* TO DO *
Excerpt from the entries below: please repeat exactly the lines from the one containing "You are a GUI" through the last one, both ends included, with no pictures.

================

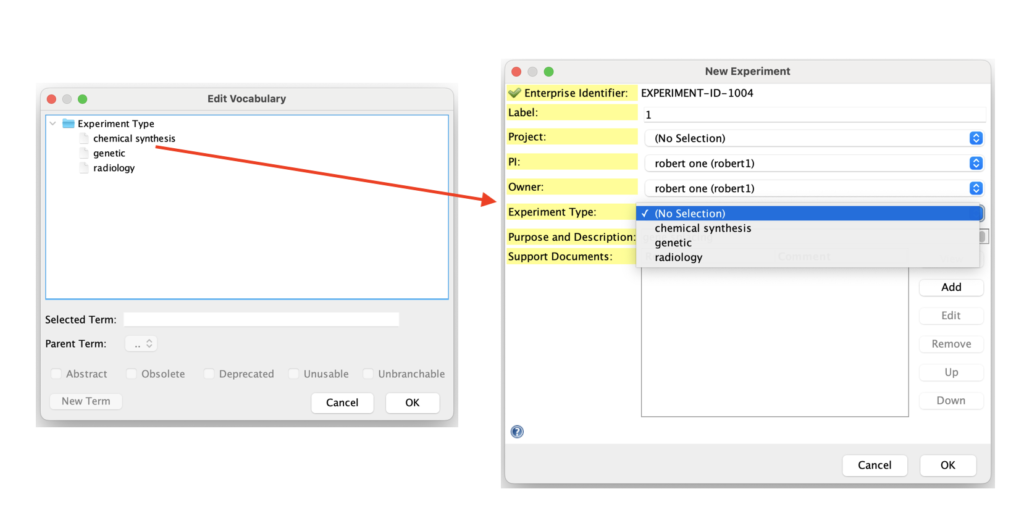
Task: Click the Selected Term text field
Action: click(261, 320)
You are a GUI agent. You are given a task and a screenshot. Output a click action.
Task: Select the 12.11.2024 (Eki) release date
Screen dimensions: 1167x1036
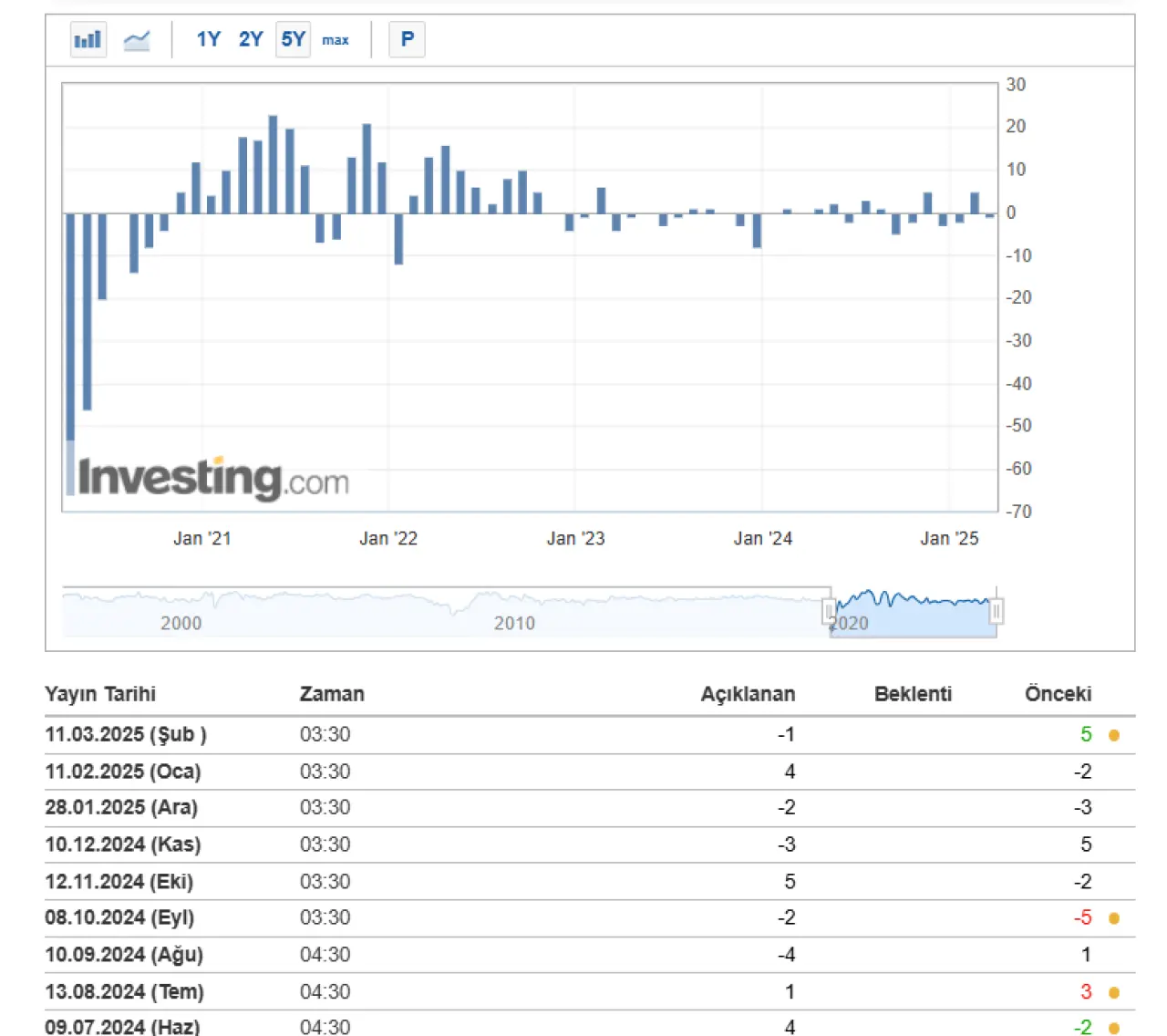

================

* ANSWER TO THE PROBLEM *
You are a GUI agent. You are given a task and a screenshot. Output a click action.
Task: Select the 12.11.2024 (Eki) release date
Screen dimensions: 1167x1036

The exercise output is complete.